Le présent article, premier volet d’un diptyque, se concentre sur les deux premières étapes mentionnées ci-dessus ; les trois autres étapes sont l’objet d’un autre article, qui forme le second volet du diptyque.

2. La méthode Agamben : objections et droit de réplique

2.1 Objections

Agamben a été contesté sur deux fronts : théologique et philosophique. Je ne veux pas établir ici un état exhaustif de la question, mais seulement rappeler quelques objections :

Sur le plan de la méthode, on lui reproche des distinctions sémantiques pointues et douteuses, enrobées dans une érudition tape-à-l’oeil (Mathewes 2013), ou le fait qu’il décontextualise, idéalise, durcit les choses, en arrivant à un grand degré d’abstraction (Chareire 2013).

Dans son étude des signatures, Agamben identifie des moments forts de la pensée autour de la structure de l’économie, certes, mais ces moments sont mal articulés, et on y trouve des trous, des lacunes (Harding 2015).
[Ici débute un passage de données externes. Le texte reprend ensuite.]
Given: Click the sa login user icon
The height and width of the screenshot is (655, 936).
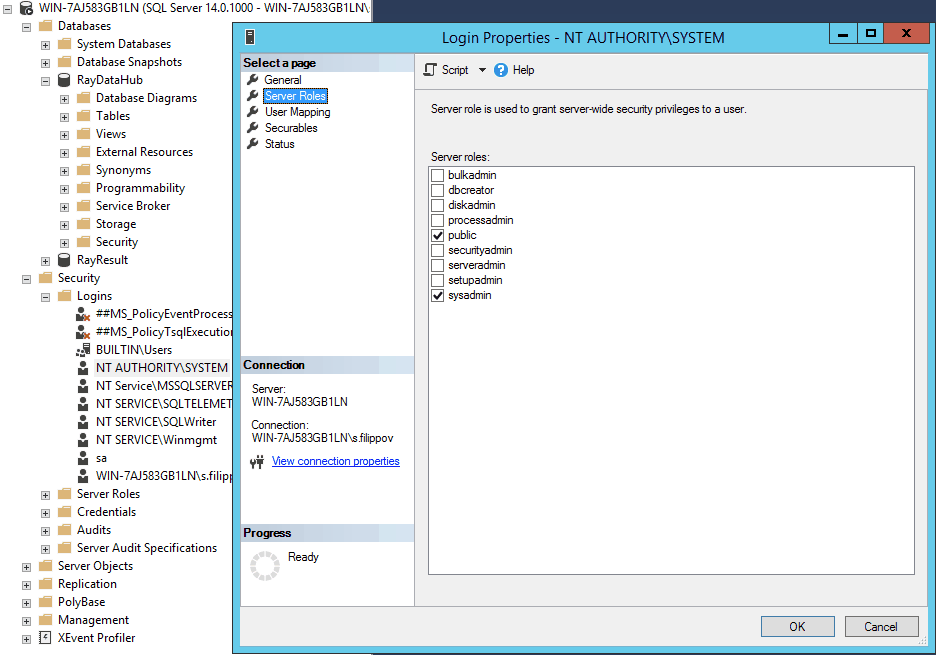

Autrement dit, l’échantillonnage proposé est incomplet, sinon aléatoire ou, pire, idéologiquement orienté. Agamben ne choisirait que ce qui fait son affaire. Un angle mort de sa construction de l’Homo sacer serait le racisme (Carter 2013). À ces deux premières séries de critiques, Agamben répondrait sans doute qu’il n’est pas historien et, qu’à titre de philosophe, il ne prétend pas proposer une histoire des idées. Ce qui ne fait aucun doute, c’est qu’il s’agit d’une pensée abstraite, philosophique, qui cherche à épurer — tout en s’inscrivant dans un discours-fleuve, très long, qui jongle avec des données multiples et éclectiques. Il y a un style Agamben.

Son échantillonnage du vocabulaire se dispense d’une analyse du discours (telle que proposée, par exemple, par un Jacques Derrida). Ce problème méthodologique se pose pour les textes bibliques, comme je l’ai déjà mentionné, mais aussi pour les textes patristiques. Ainsi, on lui a reproché de tronquer son analyse trinitaire de Grégoire de Naziance, au chapitre 3 du Règne et la gloire. Spécifiquement, Agamben ne manque pas de subtilité dans son analyse des querelles trinitaires, mais sa manière d’en arriver à un Fils an-archos, anarchique, c’est-à-dire sans fondement, est quelque peu réductrice. Pourtant, le geste réducteur d’Agamben n’est pas sans conséquence : il servira à étayer l’intuition que l’économie immanente est elle aussi sans fondement, anarchique (RG 101-102)[7]. Or, faire du Fils un symbole de l’anarchie, du non-fondement, malmène le Credo de Nicée-Constantinople qui affirme bien que le Fils est sans archè temporelle (il n’est pas créé, donc sans début) mais possède une archè fondationnelle éternelle (il est engendré). Autrement dit, le Fils est sans commencement, mais il dépend du Père comme de son principe (Singh 2016).

On a également accusé Agamben de faire de la crypto théologie, faisant fi de la sécularisation (Toscano 2011, critiqué par Kotsko 2013). Cette accusation manque sa cible, car finalement, du moins dans Le règne et la gloire, Agamben fait de la théologie de manière explicite (et même, beaucoup de théologie, et de la très bonne théologie, sensible aux nuances et aux enjeux). Par ailleurs, la thèse selon laquelle la structure de la politique moderne est l’héritière de la structure théologique me semble se tenir, et n’est pas pour autant de la crypto théologie. Toutefois, le recours à la théologie est un geste qui, il faut bien l’admettre, surprend. Pourquoi une conception immanentiste, nihiliste et passive de la rédemption doit-elle prendre appui sur le messianisme ? Agamben répondrait : parce que c’est le résultat d’une archéologie rigoureuse et qu’il en est ainsi — aux penseurs contemporains de l’assumer ou non.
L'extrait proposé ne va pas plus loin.